* What to produce
Return every line of the listing below unchanged.

··· Material to process ···

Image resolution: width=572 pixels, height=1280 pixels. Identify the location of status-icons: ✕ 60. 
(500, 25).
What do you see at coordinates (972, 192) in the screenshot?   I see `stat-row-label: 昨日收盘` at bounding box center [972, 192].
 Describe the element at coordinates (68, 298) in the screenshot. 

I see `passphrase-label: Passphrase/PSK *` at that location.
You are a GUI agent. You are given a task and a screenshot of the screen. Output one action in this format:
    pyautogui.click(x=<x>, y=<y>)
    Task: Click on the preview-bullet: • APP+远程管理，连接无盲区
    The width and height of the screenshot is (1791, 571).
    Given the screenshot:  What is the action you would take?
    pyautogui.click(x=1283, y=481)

···

* Answer to this problem
Image resolution: width=572 pixels, height=1280 pixels. Identify the location of status-icons: ✕ 60. 
(500, 25).
What do you see at coordinates (972, 192) in the screenshot?   I see `stat-row-label: 昨日收盘` at bounding box center [972, 192].
 Describe the element at coordinates (68, 298) in the screenshot. 

I see `passphrase-label: Passphrase/PSK *` at that location.
You are a GUI agent. You are given a task and a screenshot of the screen. Output one action in this format:
    pyautogui.click(x=<x>, y=<y>)
    Task: Click on the preview-bullet: • APP+远程管理，连接无盲区
    The width and height of the screenshot is (1791, 571).
    Given the screenshot:  What is the action you would take?
    pyautogui.click(x=1283, y=481)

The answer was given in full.